Deutschland, Russland und die syrische Karte

Kommentar
Europa, Russland und Syrien
Russische Militärpolizisten auf der Luftwaffenbasis Khmeimim in Syrien Kreml

Berlin lehnt es ab, über russische Einflusszonen zu diskutieren, hat diese aber womöglich längst anerkannt. Aus diesem Dilemma ließe sich Nutzen ziehen: für eine Friedensinitiative in Syrien.
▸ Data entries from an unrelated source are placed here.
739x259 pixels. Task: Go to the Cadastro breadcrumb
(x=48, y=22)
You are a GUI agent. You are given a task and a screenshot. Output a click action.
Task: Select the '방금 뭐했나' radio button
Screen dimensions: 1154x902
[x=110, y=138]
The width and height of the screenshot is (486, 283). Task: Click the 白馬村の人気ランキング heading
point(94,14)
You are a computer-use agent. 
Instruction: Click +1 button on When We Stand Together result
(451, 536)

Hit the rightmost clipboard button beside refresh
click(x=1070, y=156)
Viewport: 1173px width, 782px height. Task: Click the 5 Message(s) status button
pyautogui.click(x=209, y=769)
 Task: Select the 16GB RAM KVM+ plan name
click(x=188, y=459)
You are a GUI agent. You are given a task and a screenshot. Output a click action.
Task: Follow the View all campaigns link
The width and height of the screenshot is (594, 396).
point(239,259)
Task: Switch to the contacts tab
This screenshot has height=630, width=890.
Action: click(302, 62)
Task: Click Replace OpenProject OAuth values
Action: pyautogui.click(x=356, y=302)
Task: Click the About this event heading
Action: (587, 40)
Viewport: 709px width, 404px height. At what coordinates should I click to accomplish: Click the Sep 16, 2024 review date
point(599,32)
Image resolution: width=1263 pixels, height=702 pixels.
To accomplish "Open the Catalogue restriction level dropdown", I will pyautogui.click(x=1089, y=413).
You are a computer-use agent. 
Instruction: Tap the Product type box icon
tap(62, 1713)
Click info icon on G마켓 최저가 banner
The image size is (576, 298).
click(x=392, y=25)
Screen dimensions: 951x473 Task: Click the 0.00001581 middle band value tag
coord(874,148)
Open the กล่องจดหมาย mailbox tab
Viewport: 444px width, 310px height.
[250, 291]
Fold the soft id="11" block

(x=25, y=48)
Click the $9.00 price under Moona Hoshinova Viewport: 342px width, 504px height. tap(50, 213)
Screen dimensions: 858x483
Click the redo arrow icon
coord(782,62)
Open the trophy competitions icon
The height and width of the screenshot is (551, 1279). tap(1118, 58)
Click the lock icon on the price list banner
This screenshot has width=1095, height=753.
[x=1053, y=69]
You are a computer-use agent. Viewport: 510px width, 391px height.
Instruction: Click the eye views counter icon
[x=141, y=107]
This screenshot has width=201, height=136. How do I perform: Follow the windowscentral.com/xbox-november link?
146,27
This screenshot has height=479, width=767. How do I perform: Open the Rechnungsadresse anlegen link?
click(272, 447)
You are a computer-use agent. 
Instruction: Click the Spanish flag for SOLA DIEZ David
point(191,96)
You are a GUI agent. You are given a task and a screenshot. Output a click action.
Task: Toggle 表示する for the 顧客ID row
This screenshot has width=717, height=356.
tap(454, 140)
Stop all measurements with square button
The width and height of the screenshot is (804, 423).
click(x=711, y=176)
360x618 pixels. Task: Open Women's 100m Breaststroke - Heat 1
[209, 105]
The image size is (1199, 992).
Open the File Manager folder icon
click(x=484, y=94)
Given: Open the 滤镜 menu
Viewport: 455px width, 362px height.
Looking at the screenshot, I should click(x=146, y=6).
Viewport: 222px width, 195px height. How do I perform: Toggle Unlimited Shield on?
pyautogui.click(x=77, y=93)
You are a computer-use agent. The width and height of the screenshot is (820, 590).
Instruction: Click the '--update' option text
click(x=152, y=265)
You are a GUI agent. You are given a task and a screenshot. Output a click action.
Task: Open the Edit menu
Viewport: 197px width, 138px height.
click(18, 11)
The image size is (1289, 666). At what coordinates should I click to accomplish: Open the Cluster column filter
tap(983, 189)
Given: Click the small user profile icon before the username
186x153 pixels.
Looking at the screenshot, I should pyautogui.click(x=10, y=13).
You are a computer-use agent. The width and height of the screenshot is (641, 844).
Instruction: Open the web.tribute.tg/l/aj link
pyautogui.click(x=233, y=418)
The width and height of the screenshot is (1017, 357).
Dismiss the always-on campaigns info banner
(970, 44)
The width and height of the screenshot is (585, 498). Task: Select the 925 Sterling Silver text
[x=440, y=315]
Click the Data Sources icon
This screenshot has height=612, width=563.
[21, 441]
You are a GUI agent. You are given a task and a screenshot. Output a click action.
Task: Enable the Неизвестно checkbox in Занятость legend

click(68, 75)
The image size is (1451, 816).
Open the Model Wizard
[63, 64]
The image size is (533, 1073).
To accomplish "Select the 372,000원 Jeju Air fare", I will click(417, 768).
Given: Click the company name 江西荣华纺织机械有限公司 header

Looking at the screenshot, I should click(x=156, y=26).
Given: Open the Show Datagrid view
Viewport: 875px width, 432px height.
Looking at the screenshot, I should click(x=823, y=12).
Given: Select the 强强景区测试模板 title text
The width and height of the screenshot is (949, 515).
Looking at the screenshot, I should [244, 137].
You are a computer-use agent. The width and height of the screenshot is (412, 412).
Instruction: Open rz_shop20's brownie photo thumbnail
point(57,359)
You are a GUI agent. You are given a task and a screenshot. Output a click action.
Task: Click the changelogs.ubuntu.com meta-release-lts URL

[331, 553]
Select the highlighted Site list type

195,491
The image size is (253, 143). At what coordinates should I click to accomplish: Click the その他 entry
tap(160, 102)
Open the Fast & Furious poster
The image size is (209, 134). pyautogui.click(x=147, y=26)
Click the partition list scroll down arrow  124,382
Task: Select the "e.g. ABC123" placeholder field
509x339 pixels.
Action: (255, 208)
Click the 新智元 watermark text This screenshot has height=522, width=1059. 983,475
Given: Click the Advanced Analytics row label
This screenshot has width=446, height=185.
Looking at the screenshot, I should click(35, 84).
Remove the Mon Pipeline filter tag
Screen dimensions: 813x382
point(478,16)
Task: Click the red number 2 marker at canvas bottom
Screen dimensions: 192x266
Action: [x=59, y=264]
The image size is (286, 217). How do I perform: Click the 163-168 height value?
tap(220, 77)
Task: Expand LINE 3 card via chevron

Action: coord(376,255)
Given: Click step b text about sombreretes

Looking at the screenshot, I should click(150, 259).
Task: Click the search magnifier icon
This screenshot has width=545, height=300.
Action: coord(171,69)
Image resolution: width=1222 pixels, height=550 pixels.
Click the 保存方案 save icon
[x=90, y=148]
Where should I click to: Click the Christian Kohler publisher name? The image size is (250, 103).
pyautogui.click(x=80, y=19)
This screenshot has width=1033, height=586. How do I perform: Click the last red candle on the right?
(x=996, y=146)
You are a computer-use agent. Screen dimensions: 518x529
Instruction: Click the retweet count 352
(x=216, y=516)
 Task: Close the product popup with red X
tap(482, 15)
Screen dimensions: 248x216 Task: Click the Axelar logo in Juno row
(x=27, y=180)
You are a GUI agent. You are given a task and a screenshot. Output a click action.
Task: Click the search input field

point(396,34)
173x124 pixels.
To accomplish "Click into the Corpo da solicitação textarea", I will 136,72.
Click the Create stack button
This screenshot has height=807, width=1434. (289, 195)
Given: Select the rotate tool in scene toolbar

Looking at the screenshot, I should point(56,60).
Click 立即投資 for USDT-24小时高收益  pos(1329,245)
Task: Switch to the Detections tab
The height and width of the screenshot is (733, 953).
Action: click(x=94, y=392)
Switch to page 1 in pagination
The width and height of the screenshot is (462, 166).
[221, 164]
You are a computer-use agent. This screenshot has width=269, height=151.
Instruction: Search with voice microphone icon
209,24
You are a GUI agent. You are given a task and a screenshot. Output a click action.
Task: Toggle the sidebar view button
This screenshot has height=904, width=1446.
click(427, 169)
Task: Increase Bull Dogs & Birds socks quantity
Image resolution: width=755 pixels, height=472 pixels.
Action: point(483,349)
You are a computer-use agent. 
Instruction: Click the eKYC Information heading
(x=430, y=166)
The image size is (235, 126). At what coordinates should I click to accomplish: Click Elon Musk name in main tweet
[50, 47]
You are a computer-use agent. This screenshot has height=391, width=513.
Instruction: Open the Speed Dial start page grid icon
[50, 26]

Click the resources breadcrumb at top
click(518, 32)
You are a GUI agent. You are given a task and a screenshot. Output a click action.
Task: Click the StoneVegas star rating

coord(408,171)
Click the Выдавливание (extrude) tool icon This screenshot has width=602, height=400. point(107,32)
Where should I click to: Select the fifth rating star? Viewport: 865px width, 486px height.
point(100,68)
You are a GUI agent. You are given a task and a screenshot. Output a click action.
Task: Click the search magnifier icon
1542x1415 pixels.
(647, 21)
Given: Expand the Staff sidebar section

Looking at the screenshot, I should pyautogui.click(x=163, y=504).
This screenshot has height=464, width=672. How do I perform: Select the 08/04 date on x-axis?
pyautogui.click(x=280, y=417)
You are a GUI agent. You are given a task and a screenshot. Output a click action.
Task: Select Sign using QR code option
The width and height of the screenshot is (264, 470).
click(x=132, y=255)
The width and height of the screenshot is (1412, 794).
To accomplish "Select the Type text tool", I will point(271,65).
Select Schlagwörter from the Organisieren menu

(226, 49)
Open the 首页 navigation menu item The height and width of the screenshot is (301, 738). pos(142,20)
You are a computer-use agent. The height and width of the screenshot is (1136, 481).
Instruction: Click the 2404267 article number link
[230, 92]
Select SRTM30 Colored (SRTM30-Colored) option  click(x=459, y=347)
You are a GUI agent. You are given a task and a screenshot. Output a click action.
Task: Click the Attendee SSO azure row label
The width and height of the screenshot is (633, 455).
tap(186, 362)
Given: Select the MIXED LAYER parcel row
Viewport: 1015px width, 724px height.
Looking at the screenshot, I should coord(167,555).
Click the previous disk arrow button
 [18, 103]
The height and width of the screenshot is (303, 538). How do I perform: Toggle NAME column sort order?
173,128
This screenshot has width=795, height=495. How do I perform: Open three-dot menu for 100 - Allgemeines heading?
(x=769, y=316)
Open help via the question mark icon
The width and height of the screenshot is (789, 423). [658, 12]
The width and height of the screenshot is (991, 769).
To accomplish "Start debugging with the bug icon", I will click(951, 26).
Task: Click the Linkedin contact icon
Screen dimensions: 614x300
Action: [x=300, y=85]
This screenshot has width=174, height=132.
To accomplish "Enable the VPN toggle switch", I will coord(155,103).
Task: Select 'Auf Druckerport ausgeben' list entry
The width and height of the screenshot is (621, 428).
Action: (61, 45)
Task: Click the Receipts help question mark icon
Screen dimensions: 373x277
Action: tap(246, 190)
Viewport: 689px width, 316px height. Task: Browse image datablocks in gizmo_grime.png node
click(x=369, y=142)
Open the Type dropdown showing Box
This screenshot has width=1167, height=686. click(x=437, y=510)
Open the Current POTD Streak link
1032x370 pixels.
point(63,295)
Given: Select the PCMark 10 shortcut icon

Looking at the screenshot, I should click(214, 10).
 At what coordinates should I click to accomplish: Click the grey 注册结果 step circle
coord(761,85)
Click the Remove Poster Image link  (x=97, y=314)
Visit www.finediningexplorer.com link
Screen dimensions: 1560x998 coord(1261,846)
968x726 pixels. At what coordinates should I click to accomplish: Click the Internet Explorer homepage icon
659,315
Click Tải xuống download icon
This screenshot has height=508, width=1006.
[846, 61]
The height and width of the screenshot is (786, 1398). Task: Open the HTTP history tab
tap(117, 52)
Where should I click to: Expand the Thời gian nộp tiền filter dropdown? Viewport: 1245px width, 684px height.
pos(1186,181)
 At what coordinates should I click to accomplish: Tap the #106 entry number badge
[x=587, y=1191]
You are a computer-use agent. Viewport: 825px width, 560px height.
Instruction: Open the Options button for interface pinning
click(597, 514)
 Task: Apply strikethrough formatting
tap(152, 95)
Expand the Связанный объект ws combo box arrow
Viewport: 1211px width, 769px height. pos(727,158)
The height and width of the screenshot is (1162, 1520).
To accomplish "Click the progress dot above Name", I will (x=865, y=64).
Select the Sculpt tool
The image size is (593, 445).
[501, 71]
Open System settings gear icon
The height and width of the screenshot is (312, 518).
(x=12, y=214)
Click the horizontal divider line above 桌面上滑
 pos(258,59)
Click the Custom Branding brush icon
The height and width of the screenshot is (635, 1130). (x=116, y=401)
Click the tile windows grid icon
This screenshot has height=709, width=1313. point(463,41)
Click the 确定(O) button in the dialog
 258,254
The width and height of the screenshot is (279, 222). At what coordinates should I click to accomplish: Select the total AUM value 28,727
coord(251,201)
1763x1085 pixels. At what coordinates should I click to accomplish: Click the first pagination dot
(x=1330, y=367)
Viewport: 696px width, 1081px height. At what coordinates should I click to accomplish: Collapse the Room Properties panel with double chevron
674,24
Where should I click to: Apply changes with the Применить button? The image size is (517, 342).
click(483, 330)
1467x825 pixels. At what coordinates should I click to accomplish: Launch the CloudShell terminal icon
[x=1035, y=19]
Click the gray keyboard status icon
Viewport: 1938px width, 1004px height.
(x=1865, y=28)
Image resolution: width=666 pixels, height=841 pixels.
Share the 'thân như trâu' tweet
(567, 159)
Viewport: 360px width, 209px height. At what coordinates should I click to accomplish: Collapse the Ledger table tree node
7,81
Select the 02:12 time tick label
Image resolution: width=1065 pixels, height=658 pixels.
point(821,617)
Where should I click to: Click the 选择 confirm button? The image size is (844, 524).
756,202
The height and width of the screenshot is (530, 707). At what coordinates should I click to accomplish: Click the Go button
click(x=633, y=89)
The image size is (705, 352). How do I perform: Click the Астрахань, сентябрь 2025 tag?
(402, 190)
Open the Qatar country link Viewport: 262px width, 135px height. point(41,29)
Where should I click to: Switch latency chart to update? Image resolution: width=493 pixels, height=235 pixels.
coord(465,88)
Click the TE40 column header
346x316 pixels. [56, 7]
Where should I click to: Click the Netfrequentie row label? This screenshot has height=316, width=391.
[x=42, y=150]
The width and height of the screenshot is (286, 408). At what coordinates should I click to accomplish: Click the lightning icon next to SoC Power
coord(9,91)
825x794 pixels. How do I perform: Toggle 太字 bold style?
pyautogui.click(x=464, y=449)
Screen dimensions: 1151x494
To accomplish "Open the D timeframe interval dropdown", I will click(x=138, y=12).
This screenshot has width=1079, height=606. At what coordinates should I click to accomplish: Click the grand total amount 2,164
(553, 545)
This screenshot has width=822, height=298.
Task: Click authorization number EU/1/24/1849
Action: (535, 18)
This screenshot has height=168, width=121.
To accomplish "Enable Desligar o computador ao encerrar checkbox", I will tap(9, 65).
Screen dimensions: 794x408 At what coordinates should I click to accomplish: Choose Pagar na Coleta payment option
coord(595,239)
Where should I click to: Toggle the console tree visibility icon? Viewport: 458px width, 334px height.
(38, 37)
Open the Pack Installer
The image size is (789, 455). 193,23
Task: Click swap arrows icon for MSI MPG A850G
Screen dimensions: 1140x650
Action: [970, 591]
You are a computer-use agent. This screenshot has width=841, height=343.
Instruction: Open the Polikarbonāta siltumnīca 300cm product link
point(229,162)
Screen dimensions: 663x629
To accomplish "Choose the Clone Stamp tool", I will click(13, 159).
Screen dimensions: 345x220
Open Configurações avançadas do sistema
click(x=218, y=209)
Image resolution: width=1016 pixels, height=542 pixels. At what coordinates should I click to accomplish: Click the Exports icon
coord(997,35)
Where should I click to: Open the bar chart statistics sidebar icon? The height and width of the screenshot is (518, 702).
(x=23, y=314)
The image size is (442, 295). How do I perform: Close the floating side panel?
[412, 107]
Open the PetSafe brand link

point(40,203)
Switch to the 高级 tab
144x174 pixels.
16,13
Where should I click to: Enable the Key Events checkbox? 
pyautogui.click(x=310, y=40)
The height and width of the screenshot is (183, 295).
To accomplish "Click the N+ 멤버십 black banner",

Besonders unter westlichen Experten gehört es zum guten Ton, die deutsche und europäische Politik zu kritisieren, wenn es um deren Haltung zu Konfliktherden geht. Die EU gilt als zahnloser Tiger, der nirgends etwas bewegen kann und Deutschland als wesentlicher Faktor für diese europäische Unfähigkeit, hard power auszuüben. Die jüngsten Veröffentlichungen in klassischen und sozialen Medien zum »Russland-Problem« und der deutschen Zurückhaltung im russisch-ukrainischen Konflikt sind ein vorläufiger Höhepunkt dieses Trends.

 

Folgt man dieser Logik, so nähme Deutschland mit seiner Vorsicht in militärischen Fragen – etwa die Weigerung, die Ukraine mit Waffen zu beliefern – den Europäern die Fähigkeit, Durchschlagskraft auch im Politischen zu entfalten. Denn nach herrschender Lesart hat die Weltpolitik anscheinend nur Platz für diejenigen, die bereit sind, gnadenlos draufzuhauen.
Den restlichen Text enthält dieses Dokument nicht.